While I enjoyed the whole book, I thought it was at its absolute best when Gibson simply allowed his protagonist, Cayce Pollard, to simply wander through the modern urban landscape. Cayce's description of her process of recontextualisation, the anglicisation of her internal system of semiotics, to create something she terms mirror-world is simply wonderful:

Mirror-world. The plugs on appliances are huge, triple-pronged, for a species of current that only powers electric chairs, in America. Cars are reversed, left to right, inside; telephone handsets have a different weight, a different balance; the covers of paperbacks look like Australian money.

Cayce is a classic Gibson protagonist.
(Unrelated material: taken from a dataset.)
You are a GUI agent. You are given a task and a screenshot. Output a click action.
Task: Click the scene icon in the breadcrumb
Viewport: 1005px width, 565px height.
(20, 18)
She's detached, rootless and rather self-unaware; but also, possessed of a unique curse: an excruciating sensitivity to brand images. This ability, it seems to me, serves a two-fold purpose. Firstly, it gives Cayce a convincing reason to be at the heart of the action and to trigger the concerns of her adversaries. Secondly, it allows a Sartrean exploration of the role that branding plays in the denial of authenticity — for just as Roquentin experiences extreme reactions to objects in Nausea, Cayce suffers similar problems when confronted with the productions of modern advertising.

Through Cayce's allergy, brands, designs and trademarks are all viewed with a cold, jaundiced, disconnected eye. By seeing the effects of the signs on her sense of self — a headache, a near faint, a complete panic attack — the effects of these symbols on our own existence become clear. When this is coupled with Cayce's own lack of understanding of her own nature and her inability to deal with the behaviours of her parents, then I suspect that the problem is supposed to be a manifestation of her problems (for which she is a surroggate for the reader) reconciling the modern world with her need for authenticity. That the allergy eventually resolves itself when Cayce becomes reconciled to herself and reconnects with the world — i.e. when an authentic life choice opens up to her — only seems to accentuate the point. Or maybe my limited knowledge of existentialism has caused me to see something that isn't really there.

Whatever. I really enjoyed Pattern Recognition, which proved — unsurprisingly! — to be a richer, more complex, more nuanced book than I'd expected from the BBC radio adaptation. Not that I'm criticising the adapatation; I can certainly understand why they might have needed to compress certain episodes and combine some of the characters together; but I can now see how much was lost in the abridgement process.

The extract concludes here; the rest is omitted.